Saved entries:
□ □ □ □
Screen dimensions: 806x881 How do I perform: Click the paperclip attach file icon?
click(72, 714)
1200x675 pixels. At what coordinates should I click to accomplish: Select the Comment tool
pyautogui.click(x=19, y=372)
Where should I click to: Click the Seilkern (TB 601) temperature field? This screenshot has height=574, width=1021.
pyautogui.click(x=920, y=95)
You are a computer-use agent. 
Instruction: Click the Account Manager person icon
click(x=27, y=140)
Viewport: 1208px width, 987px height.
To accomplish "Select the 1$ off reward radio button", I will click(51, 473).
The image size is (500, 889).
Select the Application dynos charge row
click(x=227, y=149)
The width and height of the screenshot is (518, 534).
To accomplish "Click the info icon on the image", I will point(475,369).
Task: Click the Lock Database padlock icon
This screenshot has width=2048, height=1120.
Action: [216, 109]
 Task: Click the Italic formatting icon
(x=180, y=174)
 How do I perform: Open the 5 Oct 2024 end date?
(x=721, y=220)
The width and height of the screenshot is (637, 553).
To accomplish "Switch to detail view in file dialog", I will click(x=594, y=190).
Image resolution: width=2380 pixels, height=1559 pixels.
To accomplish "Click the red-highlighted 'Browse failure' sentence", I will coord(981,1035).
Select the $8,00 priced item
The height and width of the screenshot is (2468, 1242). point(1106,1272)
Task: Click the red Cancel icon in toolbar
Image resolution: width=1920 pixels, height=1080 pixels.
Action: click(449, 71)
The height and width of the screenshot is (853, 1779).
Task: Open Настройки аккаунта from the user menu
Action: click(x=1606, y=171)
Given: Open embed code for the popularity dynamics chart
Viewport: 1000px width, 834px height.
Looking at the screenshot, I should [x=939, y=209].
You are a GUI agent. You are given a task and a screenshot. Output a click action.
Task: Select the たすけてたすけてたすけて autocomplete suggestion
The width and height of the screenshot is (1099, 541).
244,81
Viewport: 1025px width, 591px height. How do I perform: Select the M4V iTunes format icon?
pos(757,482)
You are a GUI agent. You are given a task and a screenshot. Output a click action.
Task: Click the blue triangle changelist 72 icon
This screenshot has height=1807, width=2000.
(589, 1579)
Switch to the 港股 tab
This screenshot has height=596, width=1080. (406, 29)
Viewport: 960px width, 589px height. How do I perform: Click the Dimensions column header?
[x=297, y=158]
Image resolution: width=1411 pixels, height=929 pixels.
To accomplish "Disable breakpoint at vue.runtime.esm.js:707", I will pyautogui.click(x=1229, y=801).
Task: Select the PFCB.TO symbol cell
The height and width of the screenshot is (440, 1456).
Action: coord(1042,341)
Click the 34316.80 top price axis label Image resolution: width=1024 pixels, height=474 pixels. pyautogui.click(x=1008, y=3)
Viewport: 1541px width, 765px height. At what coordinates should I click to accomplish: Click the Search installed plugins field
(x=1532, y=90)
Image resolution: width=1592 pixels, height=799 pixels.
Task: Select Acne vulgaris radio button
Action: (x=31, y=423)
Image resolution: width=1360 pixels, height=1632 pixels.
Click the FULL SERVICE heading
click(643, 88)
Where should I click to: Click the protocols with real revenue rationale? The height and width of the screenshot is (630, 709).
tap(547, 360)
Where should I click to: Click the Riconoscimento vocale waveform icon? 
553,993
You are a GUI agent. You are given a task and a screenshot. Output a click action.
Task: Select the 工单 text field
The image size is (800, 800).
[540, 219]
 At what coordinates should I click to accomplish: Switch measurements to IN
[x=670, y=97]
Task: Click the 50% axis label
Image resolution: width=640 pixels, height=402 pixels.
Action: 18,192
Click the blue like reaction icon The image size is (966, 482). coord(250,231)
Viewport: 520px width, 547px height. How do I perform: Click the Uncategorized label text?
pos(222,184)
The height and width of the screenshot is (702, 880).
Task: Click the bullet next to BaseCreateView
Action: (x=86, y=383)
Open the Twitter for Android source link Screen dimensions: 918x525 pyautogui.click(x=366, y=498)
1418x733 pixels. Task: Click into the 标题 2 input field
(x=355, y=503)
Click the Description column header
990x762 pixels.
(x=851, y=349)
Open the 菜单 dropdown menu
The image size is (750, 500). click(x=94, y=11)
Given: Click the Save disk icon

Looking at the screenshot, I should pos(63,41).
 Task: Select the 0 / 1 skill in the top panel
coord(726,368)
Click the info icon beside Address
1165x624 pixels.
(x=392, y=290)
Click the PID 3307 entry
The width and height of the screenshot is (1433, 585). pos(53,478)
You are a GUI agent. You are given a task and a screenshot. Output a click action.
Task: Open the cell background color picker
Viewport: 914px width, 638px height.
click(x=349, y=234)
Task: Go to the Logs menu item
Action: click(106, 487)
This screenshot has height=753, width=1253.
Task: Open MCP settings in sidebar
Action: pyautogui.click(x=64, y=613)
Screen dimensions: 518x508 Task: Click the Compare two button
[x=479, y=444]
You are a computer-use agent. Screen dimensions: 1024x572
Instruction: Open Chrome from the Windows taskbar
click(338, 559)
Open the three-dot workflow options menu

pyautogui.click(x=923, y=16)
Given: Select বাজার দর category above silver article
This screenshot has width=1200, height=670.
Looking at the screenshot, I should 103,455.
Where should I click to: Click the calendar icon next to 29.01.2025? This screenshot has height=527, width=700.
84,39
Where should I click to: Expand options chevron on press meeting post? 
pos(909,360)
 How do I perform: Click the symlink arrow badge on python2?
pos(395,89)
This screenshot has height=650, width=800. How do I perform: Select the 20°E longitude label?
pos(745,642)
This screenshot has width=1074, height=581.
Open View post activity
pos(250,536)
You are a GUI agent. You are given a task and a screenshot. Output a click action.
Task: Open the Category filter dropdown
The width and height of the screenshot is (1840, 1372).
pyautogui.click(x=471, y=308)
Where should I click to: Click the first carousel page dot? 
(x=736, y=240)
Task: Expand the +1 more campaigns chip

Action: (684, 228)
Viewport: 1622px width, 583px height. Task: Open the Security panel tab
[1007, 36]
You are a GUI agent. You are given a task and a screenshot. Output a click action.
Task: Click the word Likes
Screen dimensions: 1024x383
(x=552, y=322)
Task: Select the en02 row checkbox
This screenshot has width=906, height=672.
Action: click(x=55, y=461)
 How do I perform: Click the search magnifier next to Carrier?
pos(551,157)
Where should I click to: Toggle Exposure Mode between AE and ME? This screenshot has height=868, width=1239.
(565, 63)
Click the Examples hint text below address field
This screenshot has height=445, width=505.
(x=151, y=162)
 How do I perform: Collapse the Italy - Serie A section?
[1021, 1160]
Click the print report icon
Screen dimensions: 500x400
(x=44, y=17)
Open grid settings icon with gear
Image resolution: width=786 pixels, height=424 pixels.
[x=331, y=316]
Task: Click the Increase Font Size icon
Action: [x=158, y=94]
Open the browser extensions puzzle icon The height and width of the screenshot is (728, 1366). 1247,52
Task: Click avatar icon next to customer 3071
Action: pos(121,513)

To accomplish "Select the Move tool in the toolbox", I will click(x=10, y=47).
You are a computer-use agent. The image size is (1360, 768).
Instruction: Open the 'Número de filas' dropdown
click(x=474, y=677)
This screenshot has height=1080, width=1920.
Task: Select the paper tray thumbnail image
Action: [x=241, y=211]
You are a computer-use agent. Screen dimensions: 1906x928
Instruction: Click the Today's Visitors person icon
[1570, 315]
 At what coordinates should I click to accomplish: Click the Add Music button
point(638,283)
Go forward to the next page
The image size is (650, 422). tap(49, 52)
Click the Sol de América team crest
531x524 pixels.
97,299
□ □ □ □
EXERCISE PROMPT | Which lines of the records above contain the word "axis"? Report each one.

SOLUTION |
Click the 34316.80 top price axis label Image resolution: width=1024 pixels, height=474 pixels. pyautogui.click(x=1008, y=3)
Task: Click the 50% axis label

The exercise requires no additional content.